Daar ik geen boerenzoon was kreeg ik, half oktober 1942, een oproep voor de arbeidsdienst. Ik ben toen terecht gekomen in Groningen, in de Slingerbeetjes, tegenover was een Joods kamp. Op een gegeven ogenblik dacht ik :”Ik moet hier weg zien te komen”. Op een keer meldde ik mij ziek, ik heb toen steeds maar volgehouden dat het steeds erger werd. En op zekere dag moest ik naar een ziekenhuis in Utrecht voor onderzoek, toen dat voorbij was mocht ik terug zonder geleiden. Zodra ik buiten was ben ik naar huis gevlucht.
Na een paar dagen thuis kwam politie Wim van de Anker bij ons zeggen dat ik in het politieblad stond ben ik maar vlug ondergedoken.

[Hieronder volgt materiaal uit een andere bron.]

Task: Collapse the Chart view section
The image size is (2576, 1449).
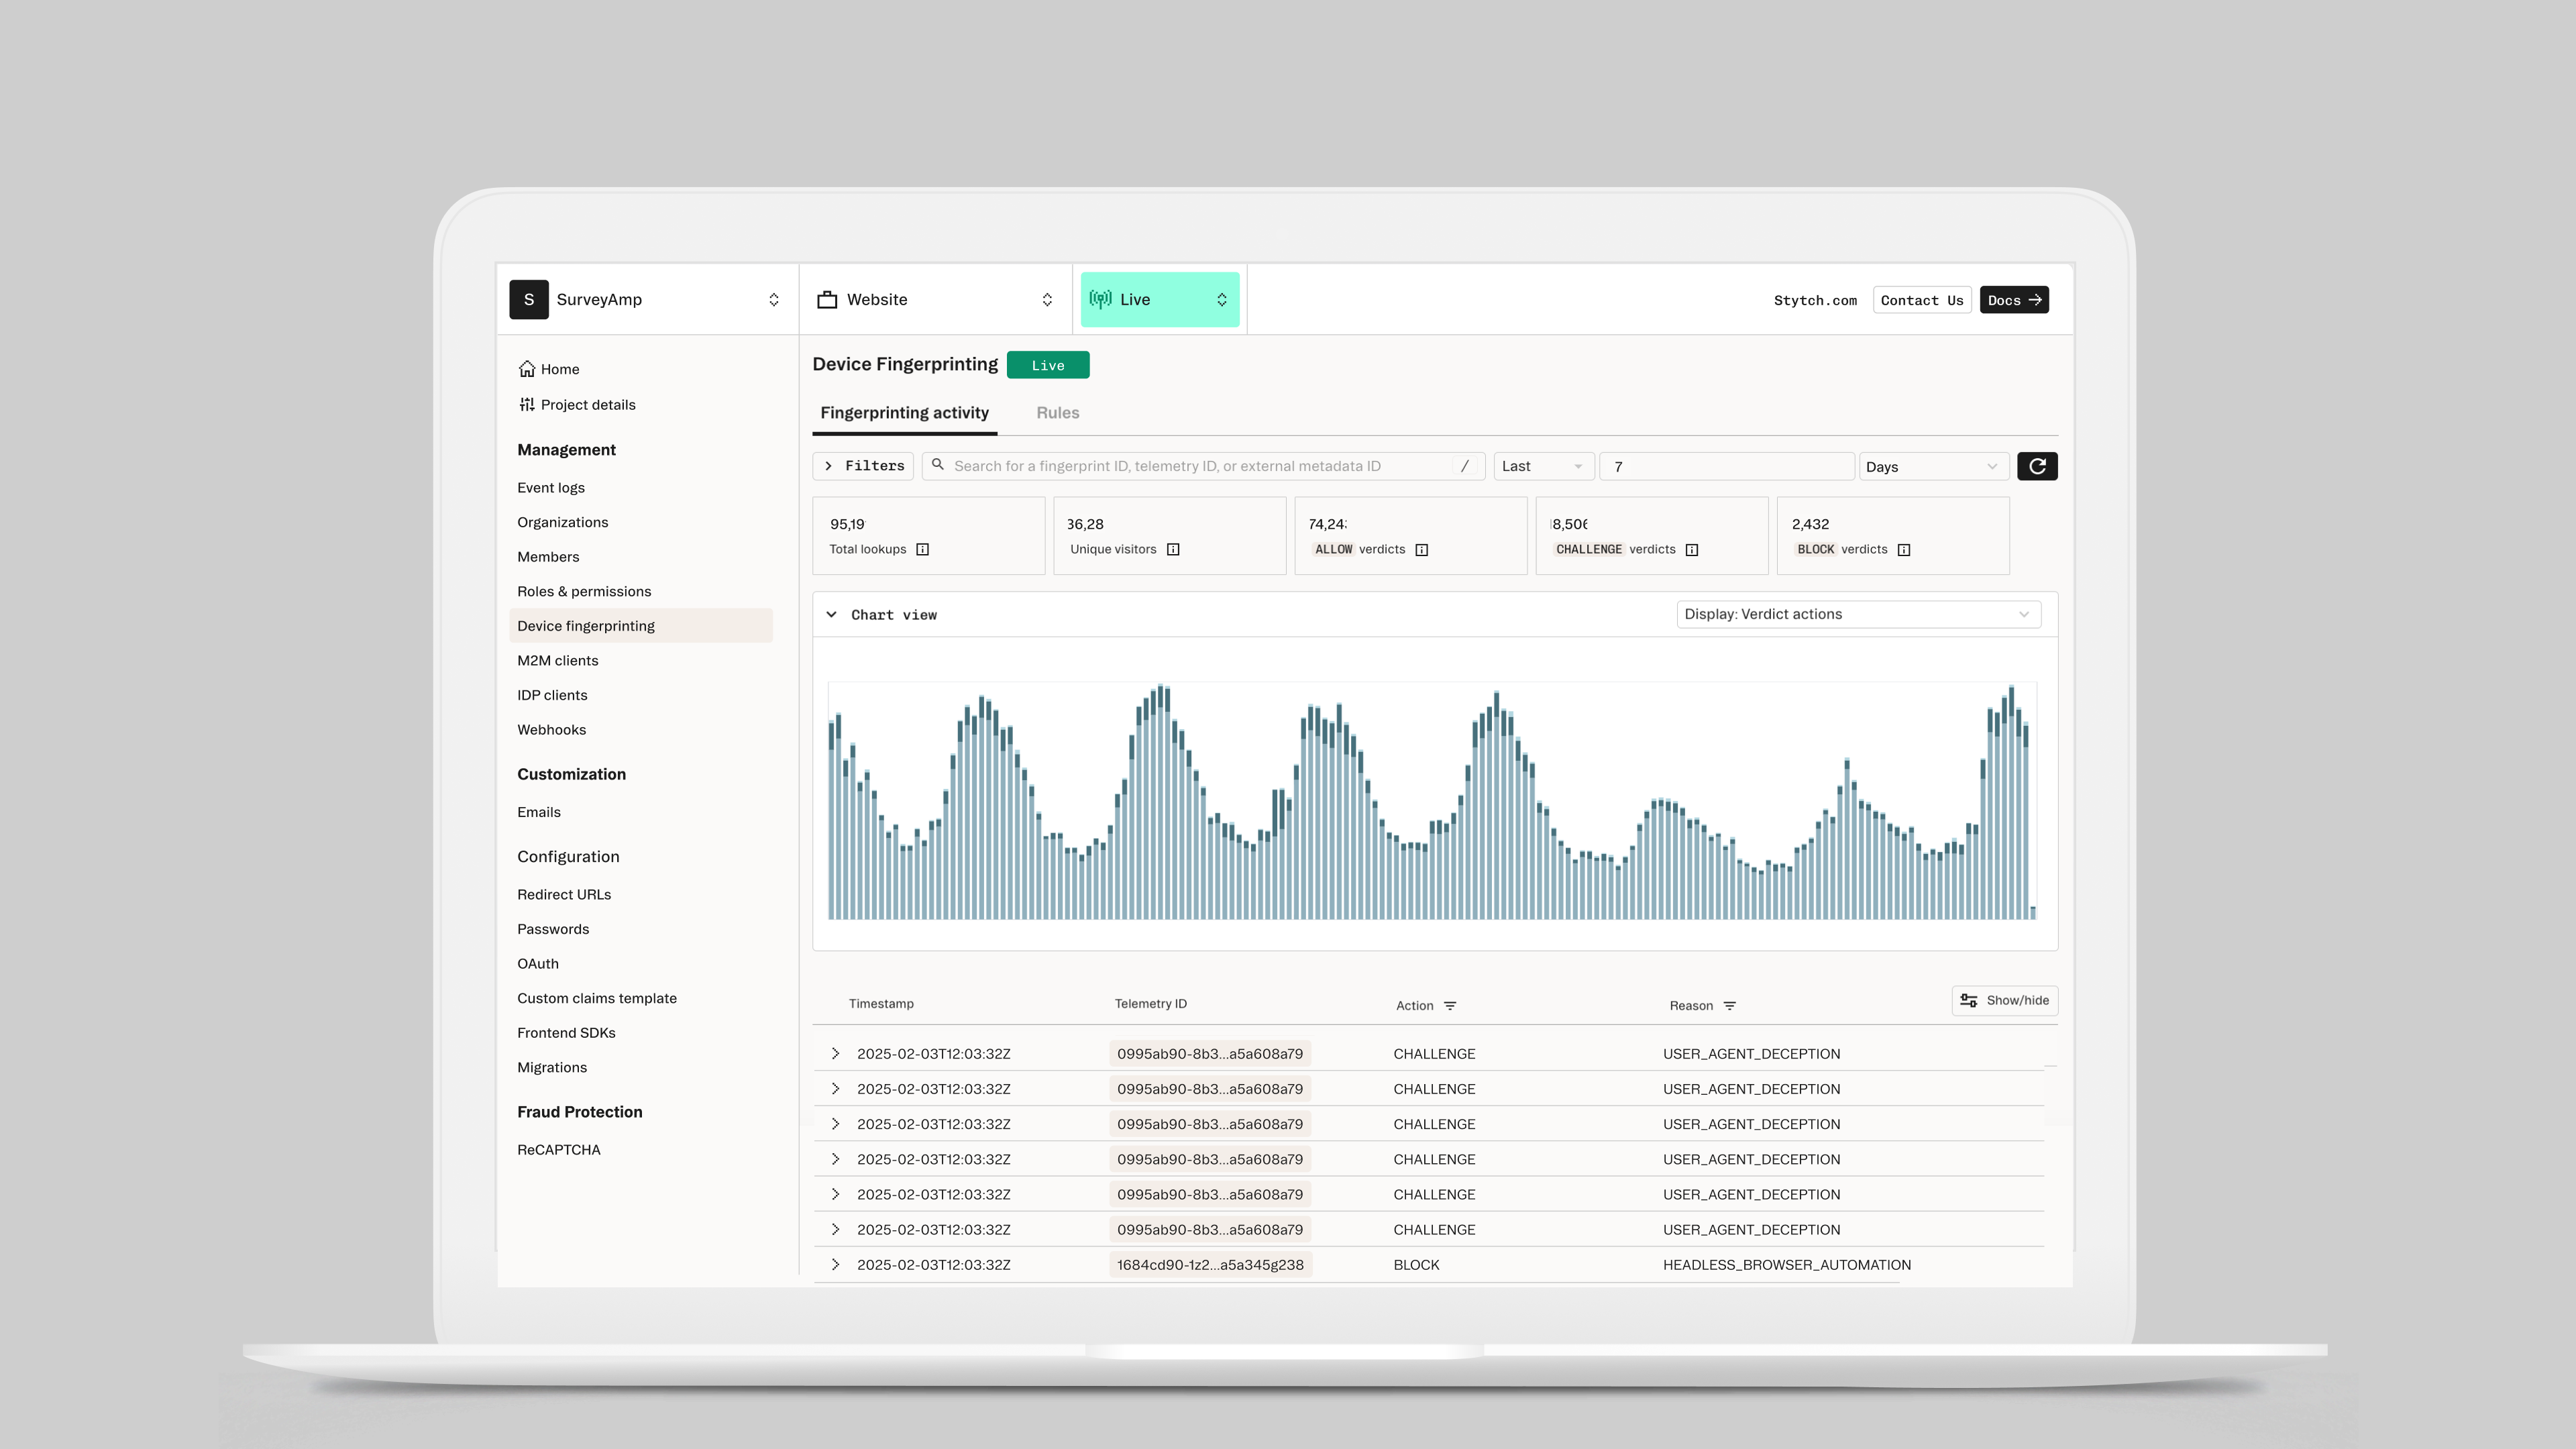Action: pos(831,614)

Ik ben toen naar Basten aan de Kuikseindseweg gegaan waar ik in een ondergrondse schuilkelder gezeten heb. Wim Basten kwam mij eten brengen. Het was zo’n ellende in die schuilkelder, koud en nat, ik heb er zelfs nog schurft opgelopen. Pas tergen de bevrijding werd het minder met het gevaar. Ik had toen wel een Ausweis gekregen maar dat was niet meer geldig.